**WORK ORDER:** When you write out the records, keep every line exactly as it is.

━━━━━ TASK INPUT ━━━━━

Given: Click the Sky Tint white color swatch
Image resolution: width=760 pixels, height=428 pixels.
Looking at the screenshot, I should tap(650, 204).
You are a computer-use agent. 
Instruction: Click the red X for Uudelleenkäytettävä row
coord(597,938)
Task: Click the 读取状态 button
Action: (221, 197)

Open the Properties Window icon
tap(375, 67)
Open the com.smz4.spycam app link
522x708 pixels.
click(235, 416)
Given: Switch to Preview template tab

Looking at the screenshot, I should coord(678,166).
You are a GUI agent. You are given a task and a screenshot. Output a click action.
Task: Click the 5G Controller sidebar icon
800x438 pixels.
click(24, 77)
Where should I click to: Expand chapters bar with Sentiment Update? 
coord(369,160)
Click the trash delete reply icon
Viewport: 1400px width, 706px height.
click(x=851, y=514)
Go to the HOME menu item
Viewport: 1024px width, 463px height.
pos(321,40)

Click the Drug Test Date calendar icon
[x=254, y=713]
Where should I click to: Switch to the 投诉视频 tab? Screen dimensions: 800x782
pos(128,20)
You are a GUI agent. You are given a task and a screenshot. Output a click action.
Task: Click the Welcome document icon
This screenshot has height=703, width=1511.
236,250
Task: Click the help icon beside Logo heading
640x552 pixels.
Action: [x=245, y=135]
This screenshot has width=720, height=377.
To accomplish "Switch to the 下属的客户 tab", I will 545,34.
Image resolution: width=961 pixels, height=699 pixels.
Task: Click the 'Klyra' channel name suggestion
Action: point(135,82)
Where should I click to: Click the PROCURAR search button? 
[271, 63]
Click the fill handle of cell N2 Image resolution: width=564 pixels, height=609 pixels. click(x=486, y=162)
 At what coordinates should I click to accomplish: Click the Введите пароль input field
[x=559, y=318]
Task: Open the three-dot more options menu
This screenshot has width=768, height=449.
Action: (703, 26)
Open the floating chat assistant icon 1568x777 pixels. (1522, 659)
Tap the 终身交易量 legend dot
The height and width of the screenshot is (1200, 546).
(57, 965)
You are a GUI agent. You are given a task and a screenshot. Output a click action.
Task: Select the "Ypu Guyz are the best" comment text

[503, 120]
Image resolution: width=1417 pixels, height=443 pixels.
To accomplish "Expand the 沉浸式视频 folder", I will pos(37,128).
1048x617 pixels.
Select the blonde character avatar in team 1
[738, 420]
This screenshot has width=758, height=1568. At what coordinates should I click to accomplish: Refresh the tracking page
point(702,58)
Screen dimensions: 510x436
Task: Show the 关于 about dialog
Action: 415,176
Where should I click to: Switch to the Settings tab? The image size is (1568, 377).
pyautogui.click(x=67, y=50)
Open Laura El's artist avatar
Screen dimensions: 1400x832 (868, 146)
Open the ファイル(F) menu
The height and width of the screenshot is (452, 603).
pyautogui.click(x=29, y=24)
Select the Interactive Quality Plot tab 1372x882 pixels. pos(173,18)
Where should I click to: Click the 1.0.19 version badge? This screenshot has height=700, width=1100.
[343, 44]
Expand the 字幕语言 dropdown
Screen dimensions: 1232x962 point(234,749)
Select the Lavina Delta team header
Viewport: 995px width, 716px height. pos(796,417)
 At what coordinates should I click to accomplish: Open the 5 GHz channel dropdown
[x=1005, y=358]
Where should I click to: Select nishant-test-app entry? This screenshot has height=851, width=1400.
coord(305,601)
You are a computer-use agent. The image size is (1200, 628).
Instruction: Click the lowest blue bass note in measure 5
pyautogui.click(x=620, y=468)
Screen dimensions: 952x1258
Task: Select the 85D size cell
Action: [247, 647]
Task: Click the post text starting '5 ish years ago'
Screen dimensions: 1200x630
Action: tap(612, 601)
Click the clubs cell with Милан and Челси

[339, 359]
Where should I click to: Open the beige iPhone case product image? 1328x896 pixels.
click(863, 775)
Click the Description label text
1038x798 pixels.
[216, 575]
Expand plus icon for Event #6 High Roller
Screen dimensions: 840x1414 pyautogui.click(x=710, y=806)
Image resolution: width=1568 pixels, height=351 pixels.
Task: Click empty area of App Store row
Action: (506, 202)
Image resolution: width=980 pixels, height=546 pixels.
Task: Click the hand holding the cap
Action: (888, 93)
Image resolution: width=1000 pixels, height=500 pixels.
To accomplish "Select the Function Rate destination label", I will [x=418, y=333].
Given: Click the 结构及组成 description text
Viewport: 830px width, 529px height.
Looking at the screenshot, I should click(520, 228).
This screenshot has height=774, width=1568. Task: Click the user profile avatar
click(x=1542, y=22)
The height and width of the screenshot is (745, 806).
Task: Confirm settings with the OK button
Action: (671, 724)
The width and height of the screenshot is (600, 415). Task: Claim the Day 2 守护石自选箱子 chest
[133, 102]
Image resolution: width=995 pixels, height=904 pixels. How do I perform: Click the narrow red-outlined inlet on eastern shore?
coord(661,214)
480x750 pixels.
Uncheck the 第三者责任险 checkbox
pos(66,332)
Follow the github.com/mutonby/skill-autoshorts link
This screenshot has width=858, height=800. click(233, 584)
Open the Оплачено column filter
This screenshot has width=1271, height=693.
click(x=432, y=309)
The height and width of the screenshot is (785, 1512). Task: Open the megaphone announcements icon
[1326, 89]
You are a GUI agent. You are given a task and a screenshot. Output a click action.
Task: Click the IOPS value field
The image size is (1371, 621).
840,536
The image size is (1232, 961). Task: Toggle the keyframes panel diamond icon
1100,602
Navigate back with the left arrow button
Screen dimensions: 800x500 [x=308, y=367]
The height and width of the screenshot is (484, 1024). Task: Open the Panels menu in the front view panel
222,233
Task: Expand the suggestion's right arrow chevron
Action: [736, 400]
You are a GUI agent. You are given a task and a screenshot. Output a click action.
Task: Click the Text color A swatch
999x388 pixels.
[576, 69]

━━━━━

**OUTPUT BELOW:**
Given: Click the Sky Tint white color swatch
Image resolution: width=760 pixels, height=428 pixels.
Looking at the screenshot, I should tap(650, 204).
You are a computer-use agent. 
Instruction: Click the red X for Uudelleenkäytettävä row
coord(597,938)
Task: Click the 读取状态 button
Action: (221, 197)

Open the Properties Window icon
tap(375, 67)
Open the com.smz4.spycam app link
522x708 pixels.
click(235, 416)
Given: Switch to Preview template tab

Looking at the screenshot, I should coord(678,166).
You are a GUI agent. You are given a task and a screenshot. Output a click action.
Task: Click the 5G Controller sidebar icon
800x438 pixels.
click(24, 77)
Where should I click to: Expand chapters bar with Sentiment Update? 
coord(369,160)
Click the trash delete reply icon
Viewport: 1400px width, 706px height.
click(x=851, y=514)
Go to the HOME menu item
Viewport: 1024px width, 463px height.
pos(321,40)

Click the Drug Test Date calendar icon
[x=254, y=713]
Where should I click to: Switch to the 投诉视频 tab? Screen dimensions: 800x782
pos(128,20)
You are a GUI agent. You are given a task and a screenshot. Output a click action.
Task: Click the Welcome document icon
This screenshot has height=703, width=1511.
236,250
Task: Click the help icon beside Logo heading
640x552 pixels.
Action: [x=245, y=135]
This screenshot has width=720, height=377.
To accomplish "Switch to the 下属的客户 tab", I will 545,34.
Image resolution: width=961 pixels, height=699 pixels.
Task: Click the 'Klyra' channel name suggestion
Action: point(135,82)
Where should I click to: Click the PROCURAR search button? 
[271, 63]
Click the fill handle of cell N2 Image resolution: width=564 pixels, height=609 pixels. click(x=486, y=162)
 At what coordinates should I click to accomplish: Click the Введите пароль input field
[x=559, y=318]
Task: Open the three-dot more options menu
This screenshot has width=768, height=449.
Action: (703, 26)
Open the floating chat assistant icon 1568x777 pixels. (1522, 659)
Tap the 终身交易量 legend dot
The height and width of the screenshot is (1200, 546).
(57, 965)
You are a GUI agent. You are given a task and a screenshot. Output a click action.
Task: Select the "Ypu Guyz are the best" comment text

[503, 120]
Image resolution: width=1417 pixels, height=443 pixels.
To accomplish "Expand the 沉浸式视频 folder", I will pos(37,128).
1048x617 pixels.
Select the blonde character avatar in team 1
[738, 420]
This screenshot has width=758, height=1568. At what coordinates should I click to accomplish: Refresh the tracking page
point(702,58)
Screen dimensions: 510x436
Task: Show the 关于 about dialog
Action: 415,176
Where should I click to: Switch to the Settings tab? The image size is (1568, 377).
pyautogui.click(x=67, y=50)
Open Laura El's artist avatar
Screen dimensions: 1400x832 (868, 146)
Open the ファイル(F) menu
The height and width of the screenshot is (452, 603).
pyautogui.click(x=29, y=24)
Select the Interactive Quality Plot tab 1372x882 pixels. pos(173,18)
Where should I click to: Click the 1.0.19 version badge? This screenshot has height=700, width=1100.
[343, 44]
Expand the 字幕语言 dropdown
Screen dimensions: 1232x962 point(234,749)
Select the Lavina Delta team header
Viewport: 995px width, 716px height. pos(796,417)
 At what coordinates should I click to accomplish: Open the 5 GHz channel dropdown
[x=1005, y=358]
Where should I click to: Select nishant-test-app entry? This screenshot has height=851, width=1400.
coord(305,601)
You are a computer-use agent. The image size is (1200, 628).
Instruction: Click the lowest blue bass note in measure 5
pyautogui.click(x=620, y=468)
Screen dimensions: 952x1258
Task: Select the 85D size cell
Action: [247, 647]
Task: Click the post text starting '5 ish years ago'
Screen dimensions: 1200x630
Action: tap(612, 601)
Click the clubs cell with Милан and Челси

[339, 359]
Where should I click to: Open the beige iPhone case product image? 1328x896 pixels.
click(863, 775)
Click the Description label text
1038x798 pixels.
[216, 575]
Expand plus icon for Event #6 High Roller
Screen dimensions: 840x1414 pyautogui.click(x=710, y=806)
Image resolution: width=1568 pixels, height=351 pixels.
Task: Click empty area of App Store row
Action: (506, 202)
Image resolution: width=980 pixels, height=546 pixels.
Task: Click the hand holding the cap
Action: (888, 93)
Image resolution: width=1000 pixels, height=500 pixels.
To accomplish "Select the Function Rate destination label", I will [x=418, y=333].
Given: Click the 结构及组成 description text
Viewport: 830px width, 529px height.
Looking at the screenshot, I should click(520, 228).
This screenshot has height=774, width=1568. Task: Click the user profile avatar
click(x=1542, y=22)
The height and width of the screenshot is (745, 806).
Task: Confirm settings with the OK button
Action: (671, 724)
The width and height of the screenshot is (600, 415). Task: Claim the Day 2 守护石自选箱子 chest
[133, 102]
Image resolution: width=995 pixels, height=904 pixels. How do I perform: Click the narrow red-outlined inlet on eastern shore?
coord(661,214)
480x750 pixels.
Uncheck the 第三者责任险 checkbox
pos(66,332)
Follow the github.com/mutonby/skill-autoshorts link
This screenshot has width=858, height=800. click(233, 584)
Open the Оплачено column filter
This screenshot has width=1271, height=693.
click(x=432, y=309)
The height and width of the screenshot is (785, 1512). Task: Open the megaphone announcements icon
[1326, 89]
You are a GUI agent. You are given a task and a screenshot. Output a click action.
Task: Click the IOPS value field
The image size is (1371, 621).
840,536
The image size is (1232, 961). Task: Toggle the keyframes panel diamond icon
1100,602
Navigate back with the left arrow button
Screen dimensions: 800x500 [x=308, y=367]
The height and width of the screenshot is (484, 1024). Task: Open the Panels menu in the front view panel
222,233
Task: Expand the suggestion's right arrow chevron
Action: [736, 400]
You are a GUI agent. You are given a task and a screenshot. Output a click action.
Task: Click the Text color A swatch
999x388 pixels.
[576, 69]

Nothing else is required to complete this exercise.